Data on locating visible targets:
"""

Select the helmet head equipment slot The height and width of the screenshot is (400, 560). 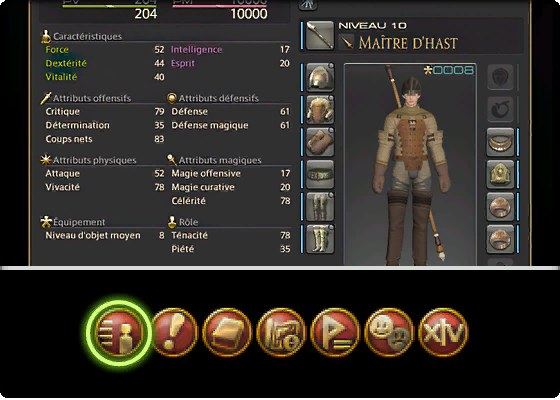320,77
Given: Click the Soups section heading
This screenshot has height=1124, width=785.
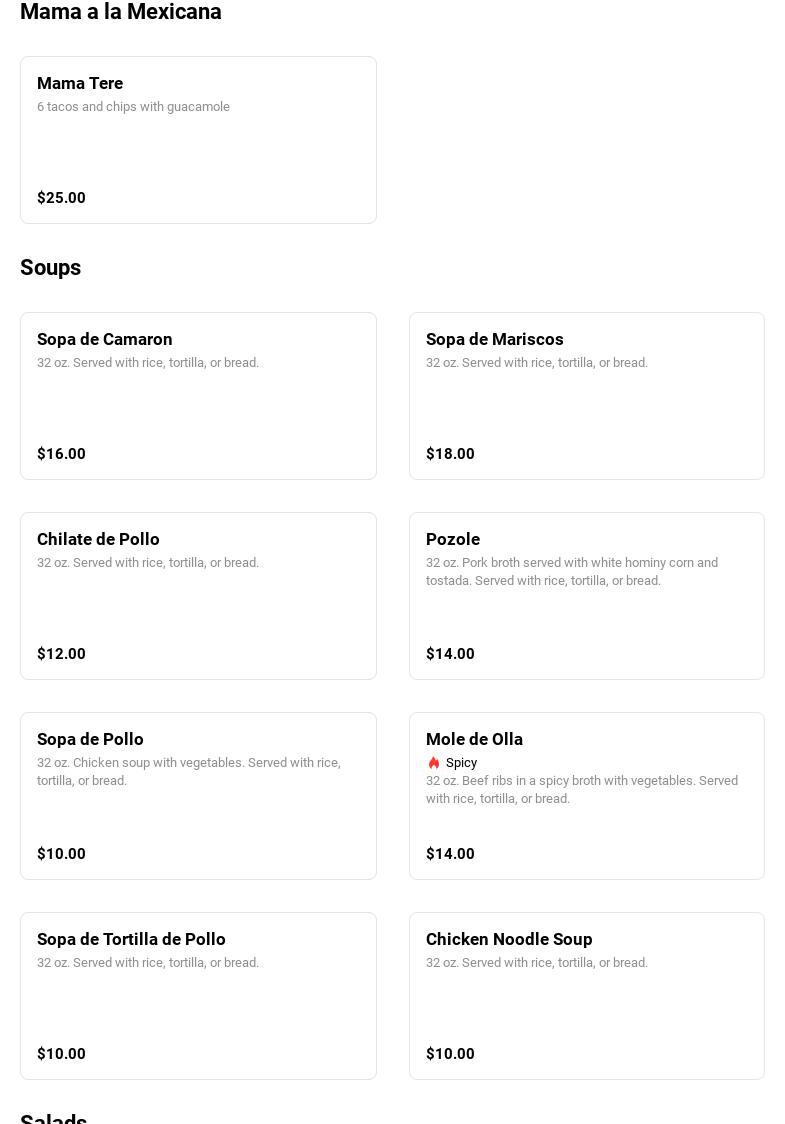Looking at the screenshot, I should click(50, 268).
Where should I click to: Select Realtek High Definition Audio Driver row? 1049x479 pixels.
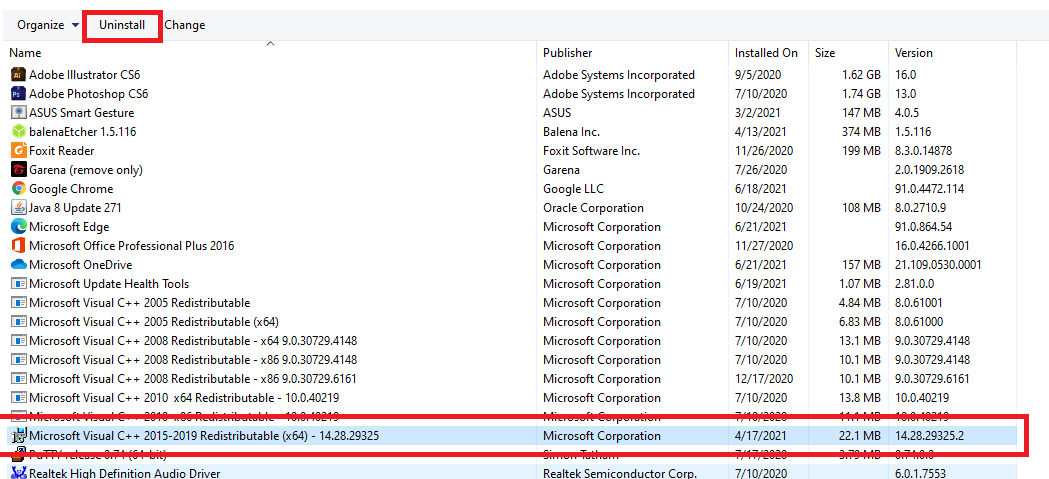pos(124,473)
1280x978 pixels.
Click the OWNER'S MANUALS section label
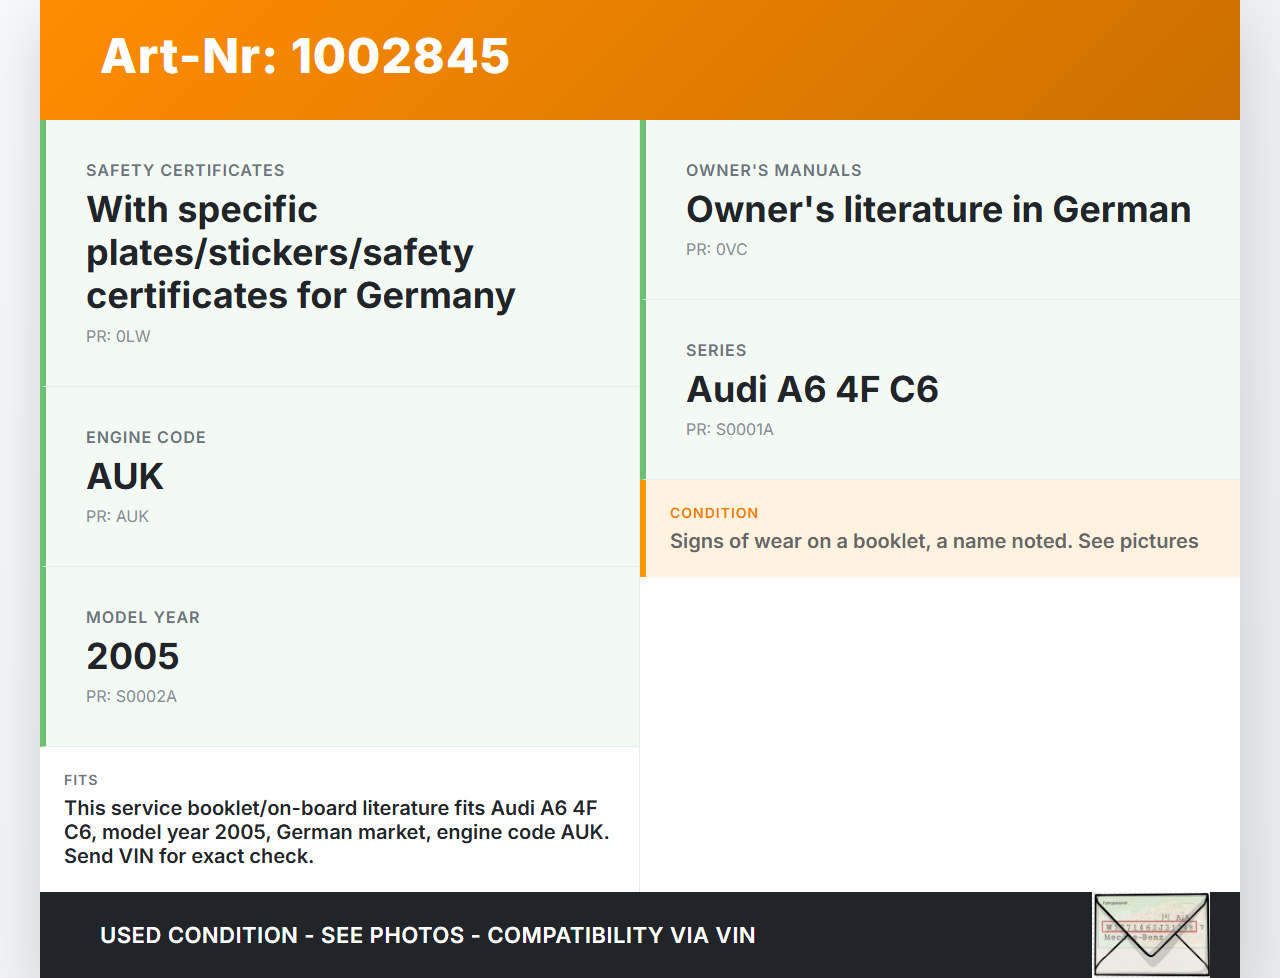coord(773,170)
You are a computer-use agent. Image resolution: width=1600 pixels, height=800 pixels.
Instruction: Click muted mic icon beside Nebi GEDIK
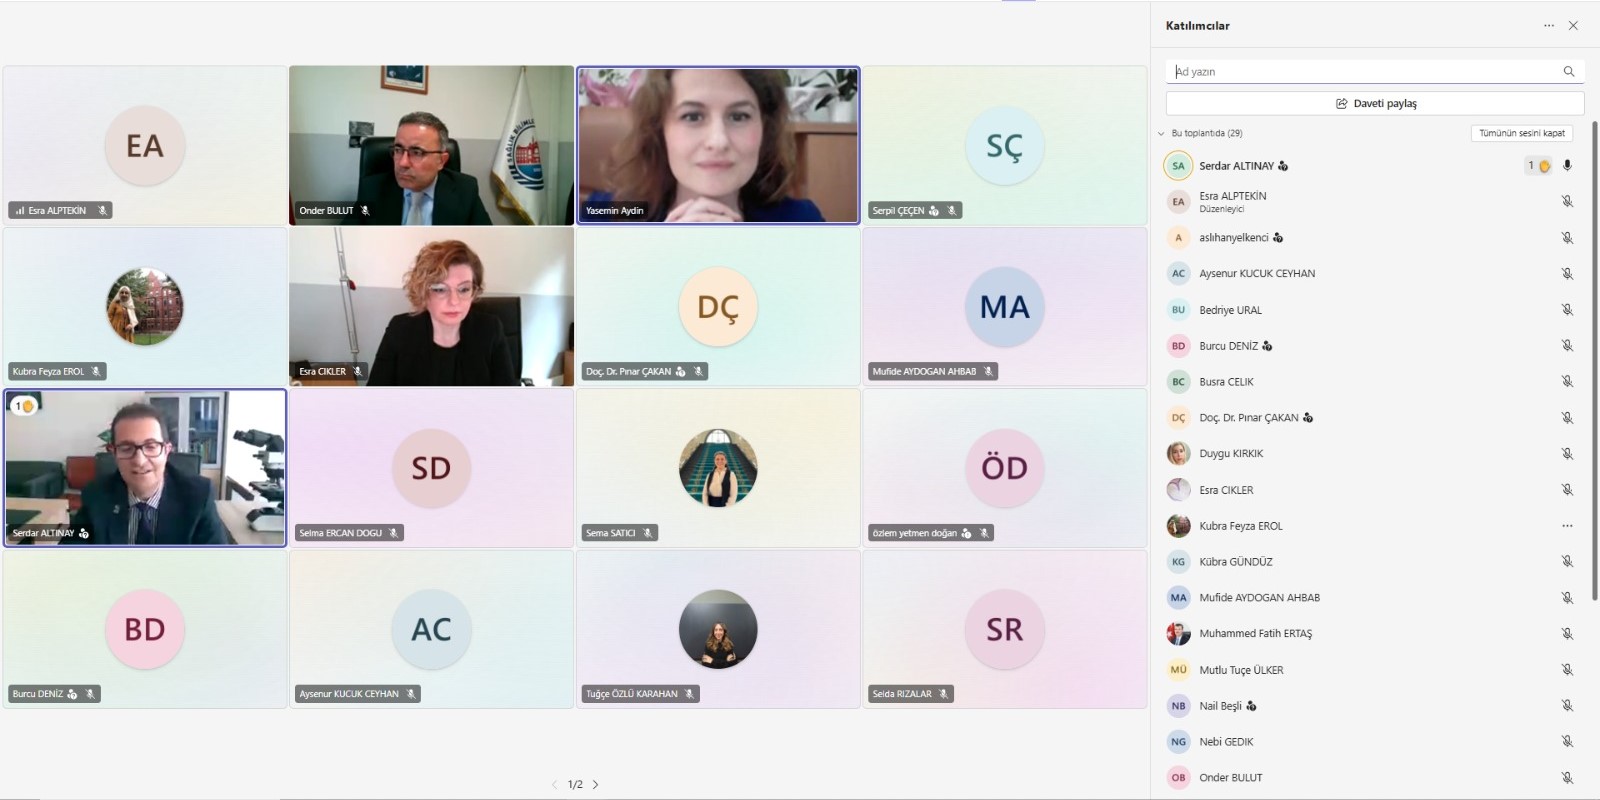1567,742

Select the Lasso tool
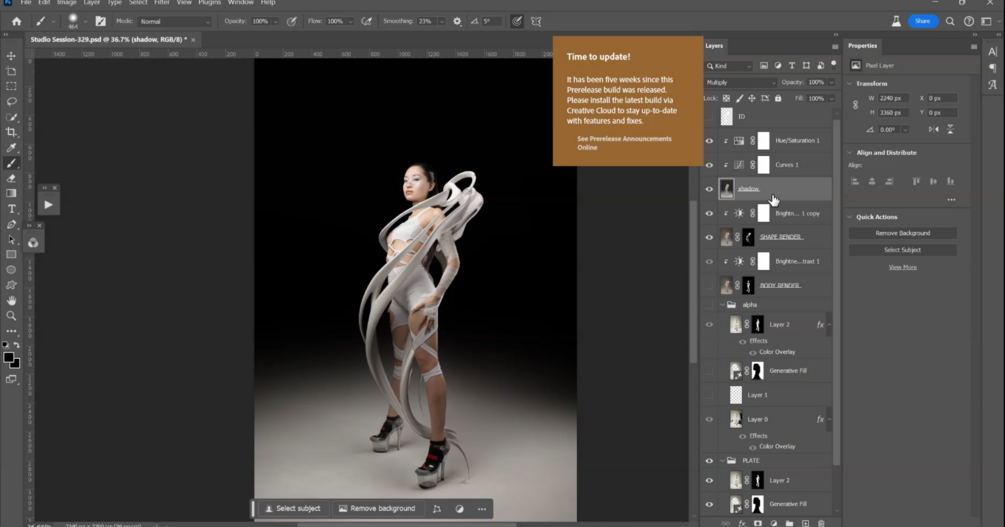pos(12,102)
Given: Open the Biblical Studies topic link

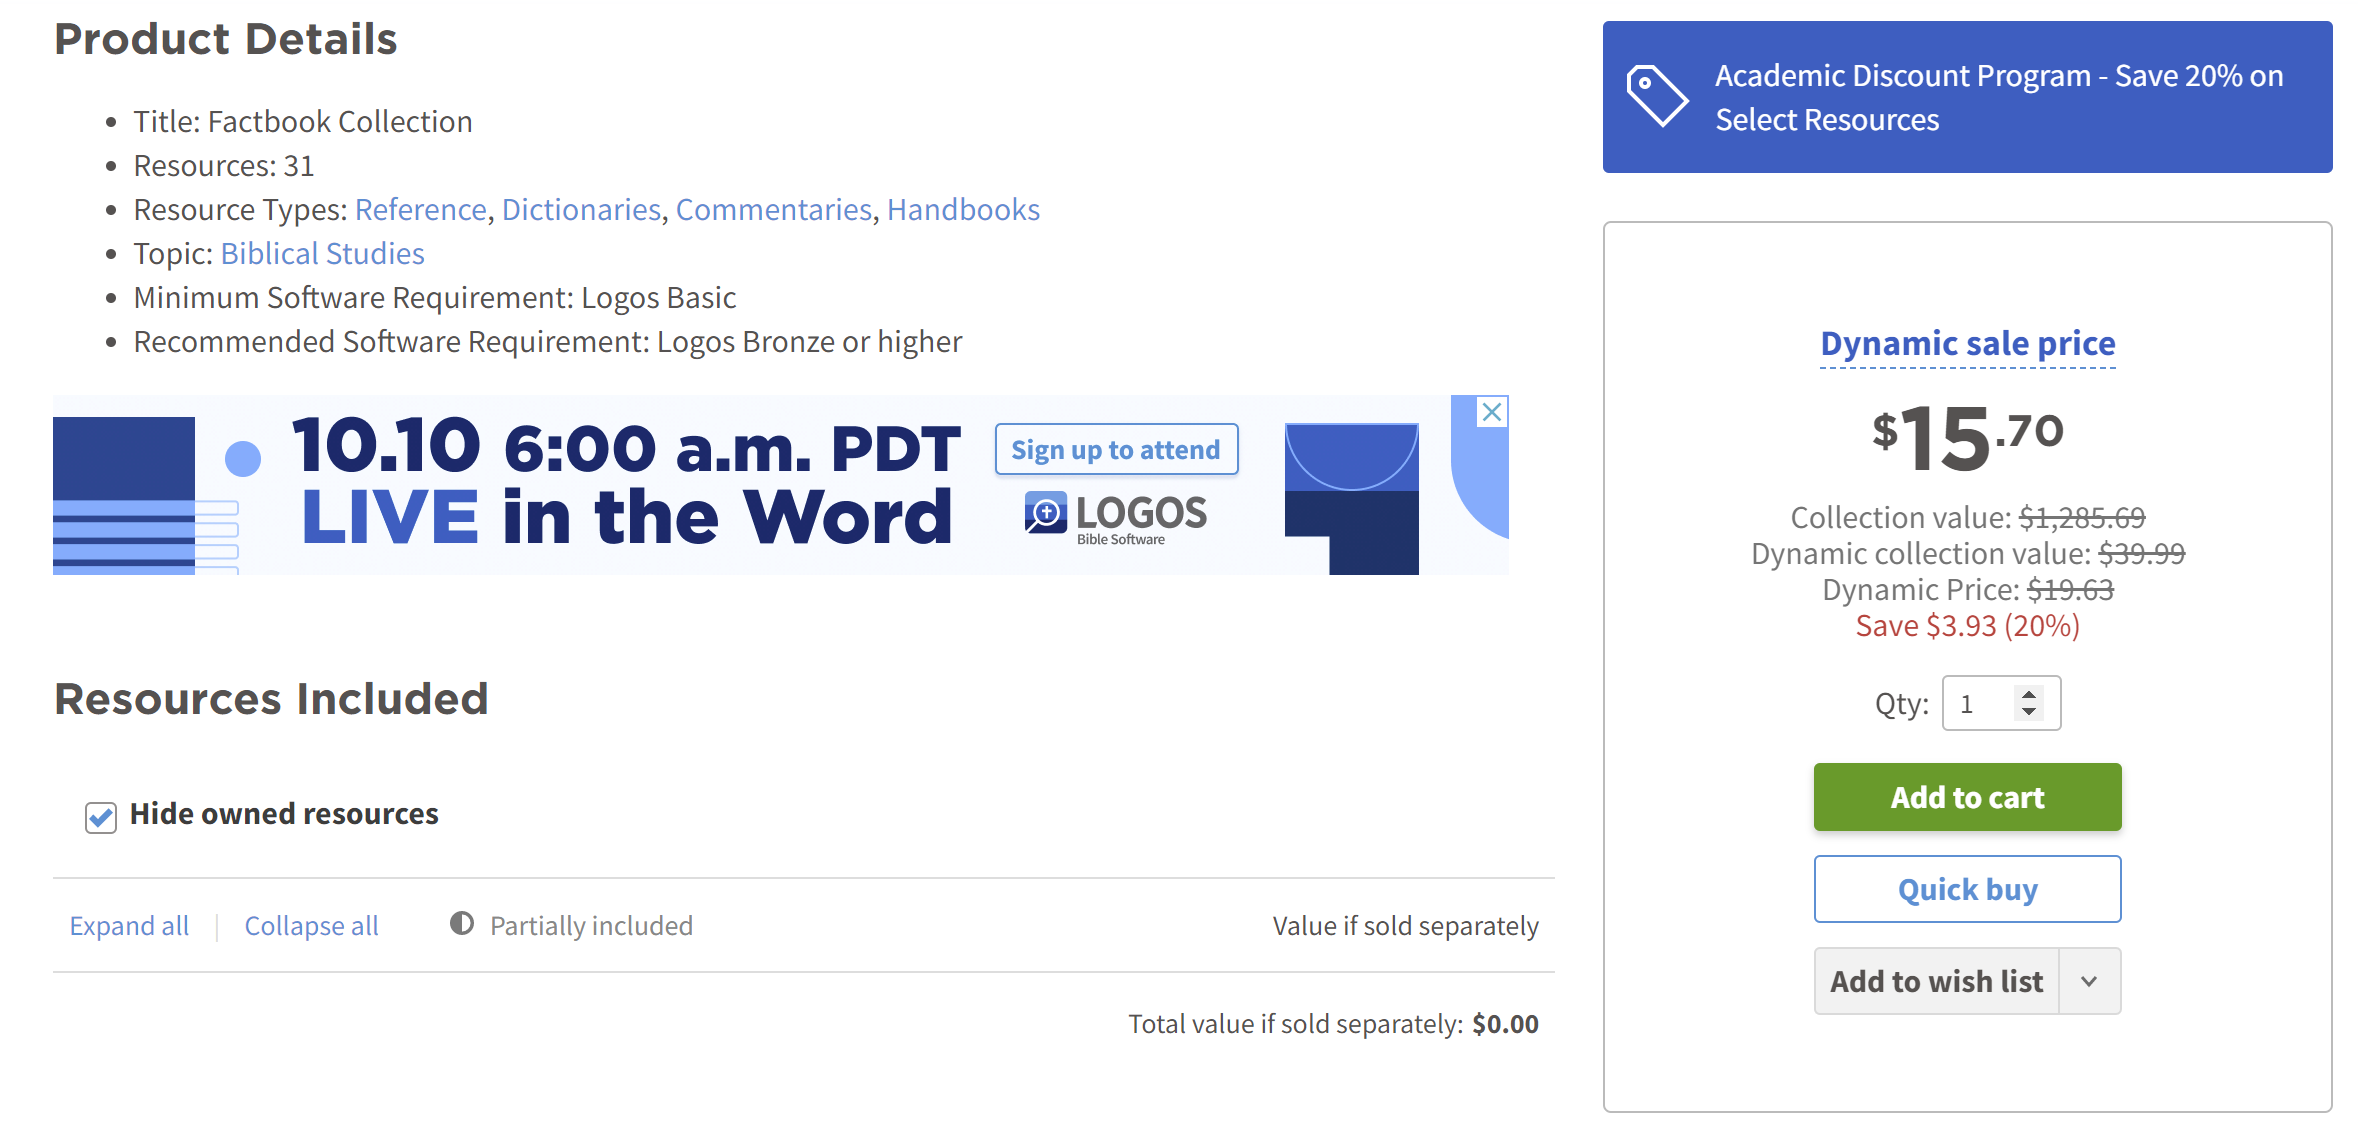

"""

• **The problem**:
Arrange the lines of the material as a numbered list, starting with the line that contains "Select the Lasso tool" and continuing through the end of the material. Leave out blank lines and pictures.

• **Worked answer**:
1. Select the Lasso tool
2. pos(12,102)
3. Given: Open the Biblical Studies topic link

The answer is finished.